En territoires conquis, les Allemands appliquaient la même politique antijuive que chez eux. Les citoyens allemands savaient parfaitement ce qui s’y passait et l’acceptaient. Ce n’est qu’après qu’on a commencé à créer une légende comme quoi les Allemands ne savaient rien des crimes perpétrés durant la guerre. C’est un mensonge car les soldats revenaient du front, ne serait-ce que pour prendre congé, et parlaient à ses proches de la réalité de l’occupation. Ce qui s’y passait n’était donc un secret pour personne.
Pourquoi donc personne n’a protesté ? L’historien allemand Götz Aly dans son ouvrage Comment Hitler a acheté les Allemands soutient que l’occupation brutale et les pillages des territoires occupés entre 1939 et 1945 ont apporté au IIIe Reich l’équivalent de 2 billions d’euros en valeur d’aujourd’hui. Une partie de cet argent est allée dans les poches de simples Allemands ce qui rendait leur vie plus facile jusqu’à la fin du conflit. C’est pourquoi les dirigeants du IIIe Reich ont joui presque jusqu’au bout d’un large soutien. La situation a commencé à changer avec les bombardements alliés des villes allemandes. Quand les Allemands ont testé sur leur peau le cauchemar de la guerre, ils ont changé d’attitude.
.Si on prend en compte les bénéfices tirés par les Allemands des territoires occupés, je ne crois pas que la question des réparations soit définitivement close. Je soutiens l’idée présentée par Götz Aly d’ériger à Berlin un monument commémorant les Polonais victimes de la politique allemande durant la Seconde Guerre mondiale.

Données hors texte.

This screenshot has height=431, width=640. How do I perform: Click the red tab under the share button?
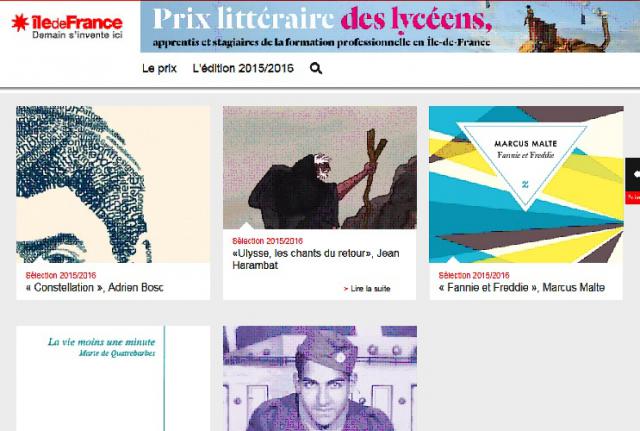click(633, 198)
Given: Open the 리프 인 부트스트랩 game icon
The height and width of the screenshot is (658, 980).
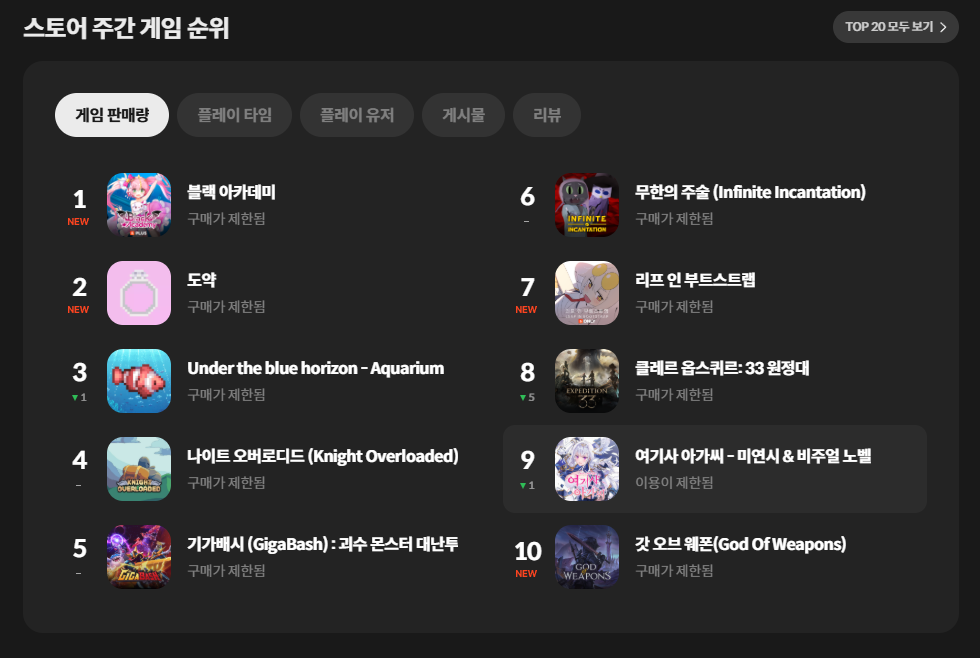Looking at the screenshot, I should (x=587, y=293).
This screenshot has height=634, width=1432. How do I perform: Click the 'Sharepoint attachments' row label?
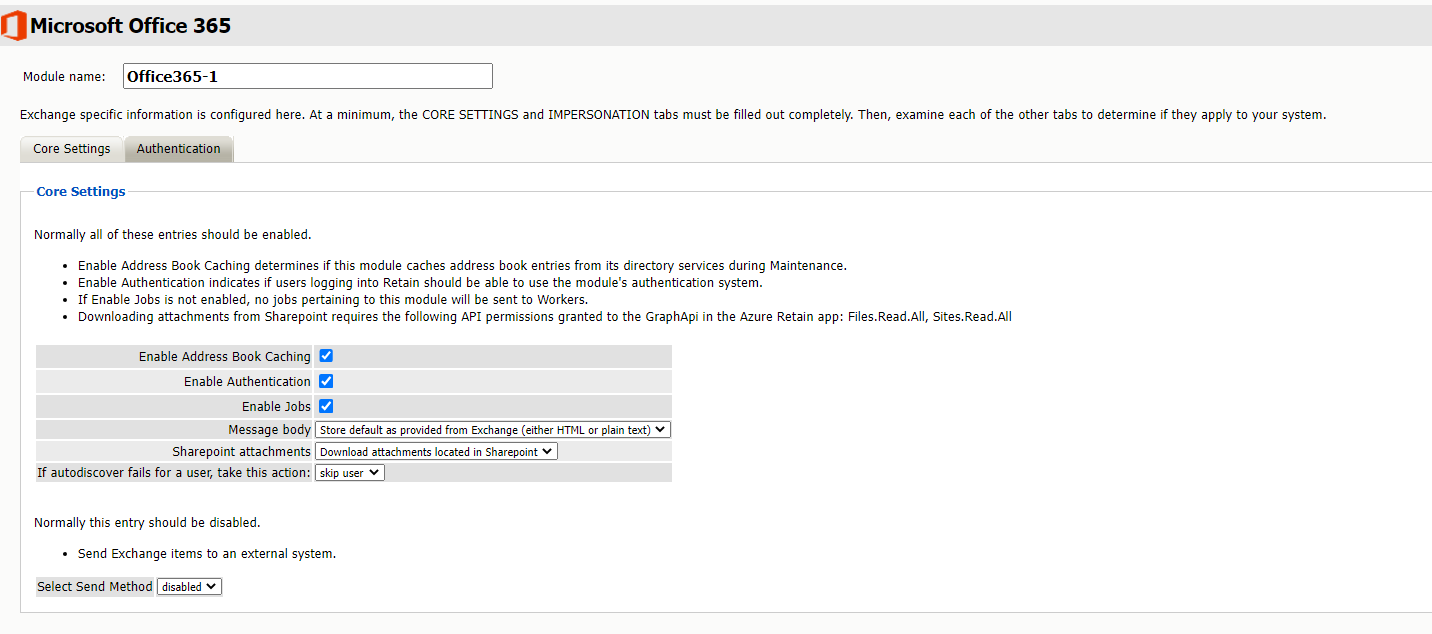click(x=241, y=452)
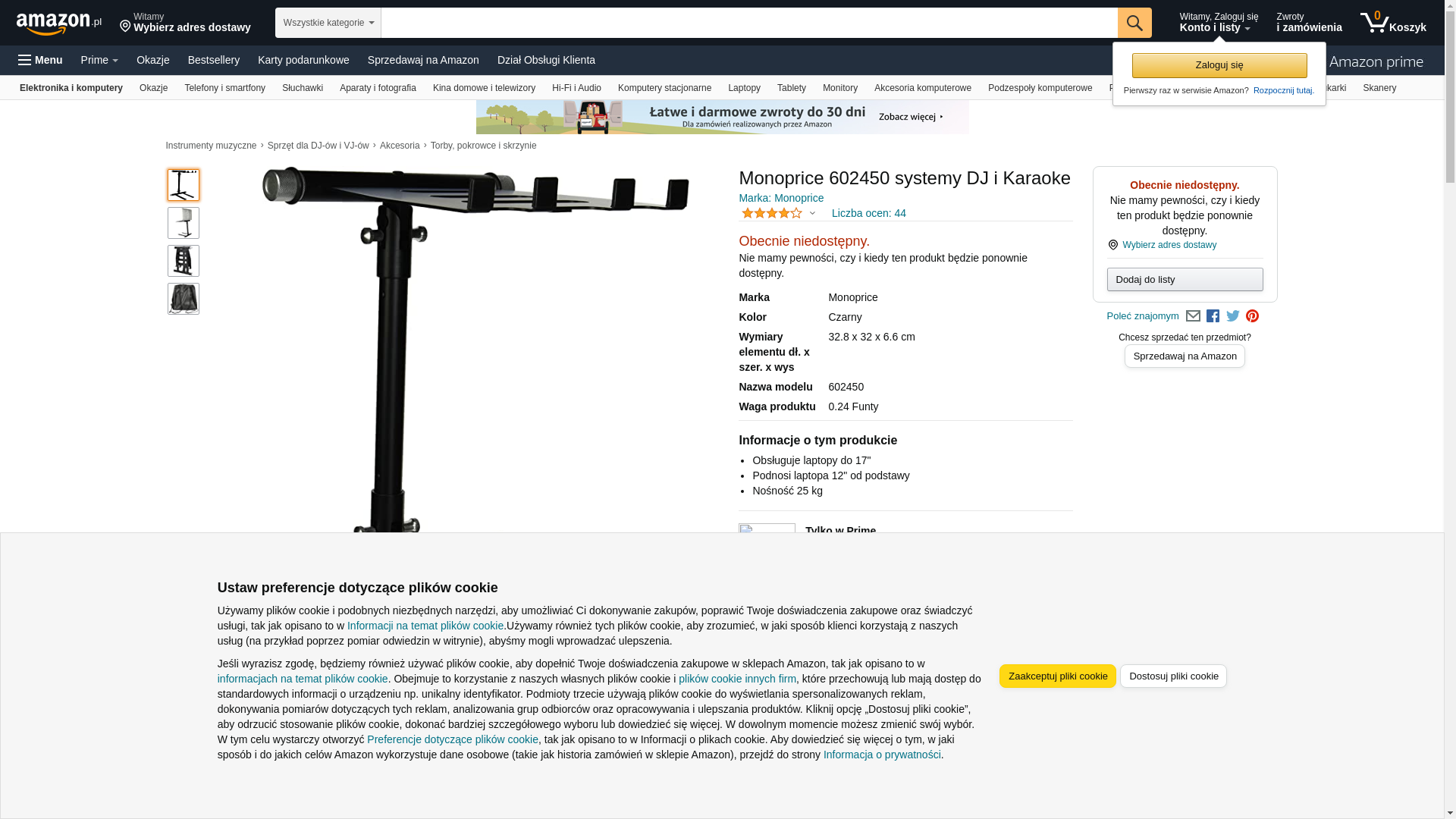Open the hamburger Menu icon
The image size is (1456, 819).
click(x=40, y=60)
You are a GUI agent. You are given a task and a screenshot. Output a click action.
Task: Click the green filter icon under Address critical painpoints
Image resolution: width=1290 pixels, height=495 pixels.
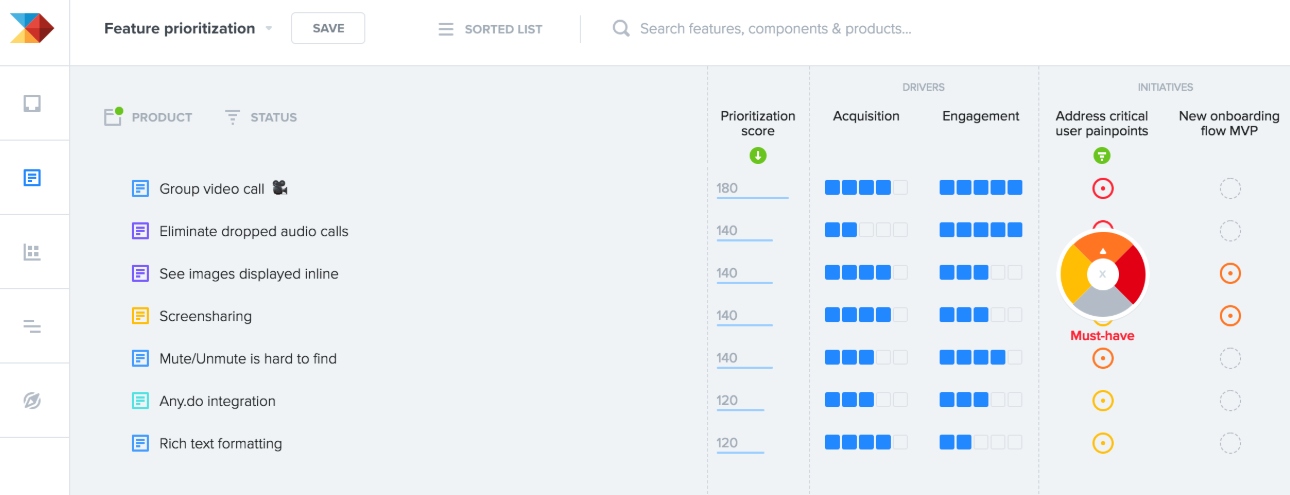click(x=1101, y=155)
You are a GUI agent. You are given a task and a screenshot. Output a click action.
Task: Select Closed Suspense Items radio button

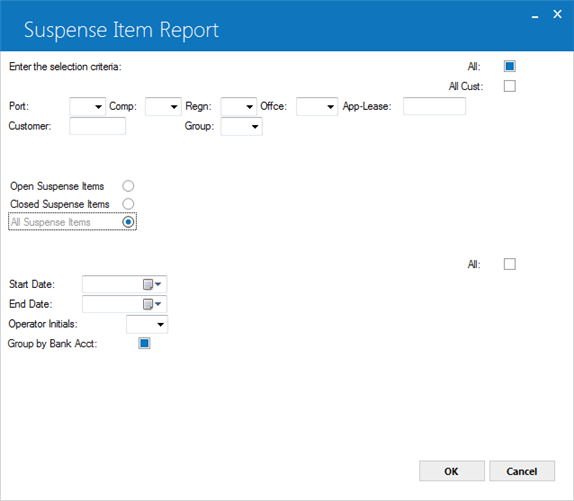128,204
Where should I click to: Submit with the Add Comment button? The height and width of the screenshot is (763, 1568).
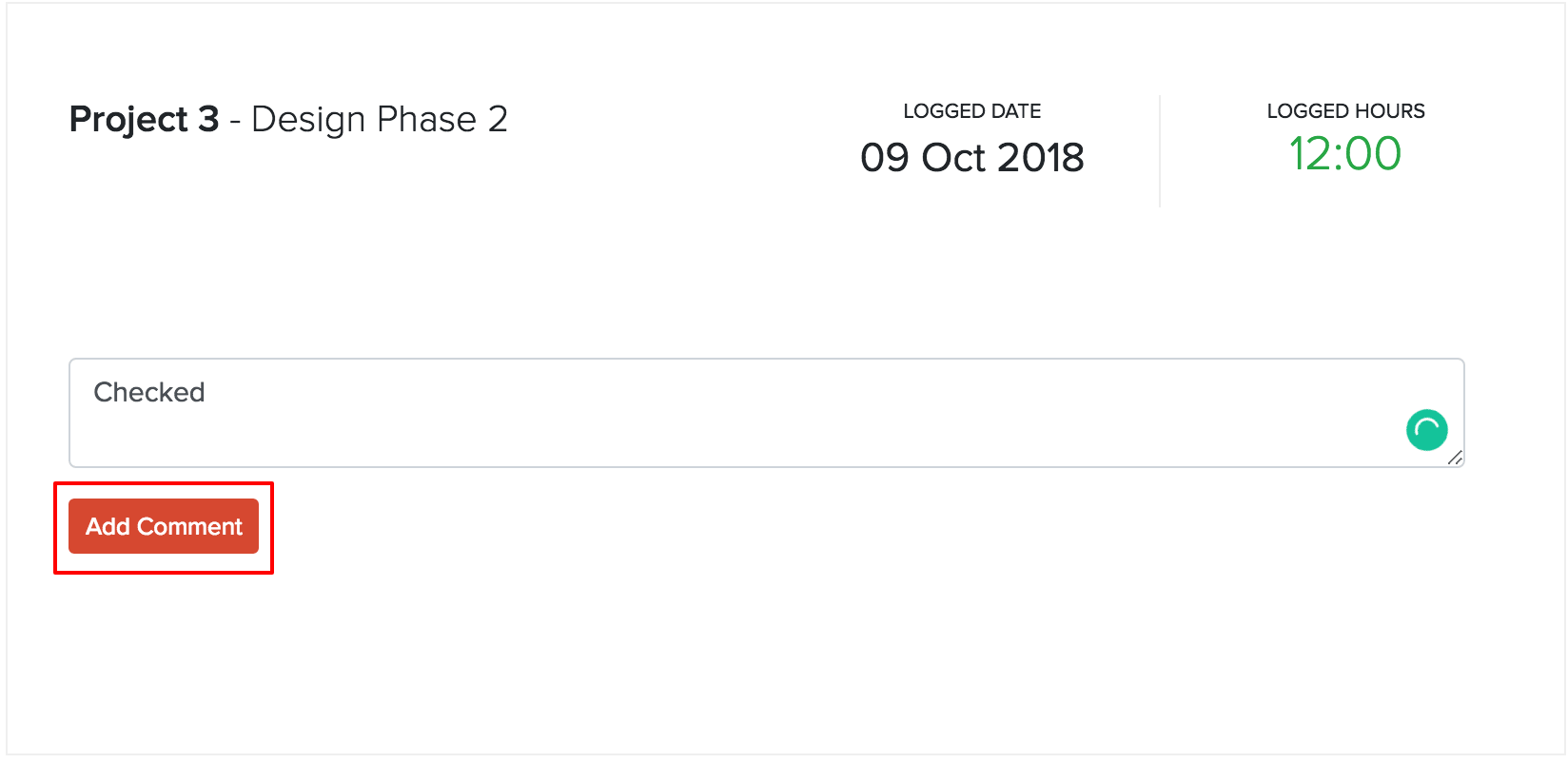(164, 526)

Un symbole aussi visible y est nécessaire car les Allemands ne savent que très peu de choses de ce qui s’est passé à la charnière des années 1930 et 1940. Certes, les petits Allemands apprennent ce qu’était la Shoah, mais c’est pratiquement tout ce qu’ils savent de la tragédie de la Seconde Guerre mondiale. La question des réparations de la Pologne revient sans cesse. Les Allemands soutiennent qu’il manque un cadre juridique à d’éventuels transferts d’argent. Pourtant, Berlin avance de tels arguments un peu trop rapidement. Les Allemands ont la responsabilité morale de ce qui s’est passée entre 1939 et 1945. On ne peut pas clore la discussion par des arguments à caractère juridique. Les Allemands devraient en discuter avec les Polonais et non pas couper la discussion avec des phrases comme : « Il n’y aura aucune réparation car la question a déjà été réglée ».